- [WORK INSTRUCTIONS] Every line from the one with "Given: Click the Manage network button" to the one with "This screenshot has width=1456, height=821.", including those two, is to be copied exactly; all other lines of the entries below are left out.

- [DATA EXTRACTS]
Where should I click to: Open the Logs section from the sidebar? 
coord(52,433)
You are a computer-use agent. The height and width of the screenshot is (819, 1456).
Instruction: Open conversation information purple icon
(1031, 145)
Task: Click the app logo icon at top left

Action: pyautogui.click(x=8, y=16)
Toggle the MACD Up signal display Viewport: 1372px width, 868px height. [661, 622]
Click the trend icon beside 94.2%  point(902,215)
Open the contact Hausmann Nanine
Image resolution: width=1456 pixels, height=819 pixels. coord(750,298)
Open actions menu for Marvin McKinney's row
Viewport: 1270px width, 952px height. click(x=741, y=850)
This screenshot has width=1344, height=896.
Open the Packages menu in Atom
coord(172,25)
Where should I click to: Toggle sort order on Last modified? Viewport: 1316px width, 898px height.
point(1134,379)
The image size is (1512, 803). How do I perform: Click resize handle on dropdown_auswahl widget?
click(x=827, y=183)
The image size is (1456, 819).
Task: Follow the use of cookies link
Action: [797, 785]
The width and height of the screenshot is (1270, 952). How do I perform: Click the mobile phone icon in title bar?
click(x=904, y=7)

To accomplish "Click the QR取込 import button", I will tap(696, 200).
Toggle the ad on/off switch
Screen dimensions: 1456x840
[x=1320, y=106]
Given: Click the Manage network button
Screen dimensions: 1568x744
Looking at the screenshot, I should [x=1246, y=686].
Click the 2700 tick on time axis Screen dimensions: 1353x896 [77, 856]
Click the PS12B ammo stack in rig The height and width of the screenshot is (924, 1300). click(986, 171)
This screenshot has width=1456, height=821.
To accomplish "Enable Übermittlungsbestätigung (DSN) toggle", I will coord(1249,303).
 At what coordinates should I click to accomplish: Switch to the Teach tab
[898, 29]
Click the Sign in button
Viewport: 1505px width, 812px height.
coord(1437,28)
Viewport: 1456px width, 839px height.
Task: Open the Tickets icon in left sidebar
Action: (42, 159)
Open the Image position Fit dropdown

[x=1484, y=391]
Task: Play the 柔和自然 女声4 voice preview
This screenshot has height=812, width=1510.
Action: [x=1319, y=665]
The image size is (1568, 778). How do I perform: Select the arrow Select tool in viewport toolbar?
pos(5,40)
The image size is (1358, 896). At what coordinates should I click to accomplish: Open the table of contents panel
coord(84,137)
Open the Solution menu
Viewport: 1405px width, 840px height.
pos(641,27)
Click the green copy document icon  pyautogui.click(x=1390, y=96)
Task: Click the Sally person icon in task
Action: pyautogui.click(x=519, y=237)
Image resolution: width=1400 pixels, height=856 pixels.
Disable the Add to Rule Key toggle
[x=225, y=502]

- [EXERCISE SOLUTION]
Given: Click the Manage network button
Screen dimensions: 1568x744
Looking at the screenshot, I should [x=1246, y=686].
Click the 2700 tick on time axis Screen dimensions: 1353x896 [77, 856]
Click the PS12B ammo stack in rig The height and width of the screenshot is (924, 1300). click(986, 171)
This screenshot has width=1456, height=821.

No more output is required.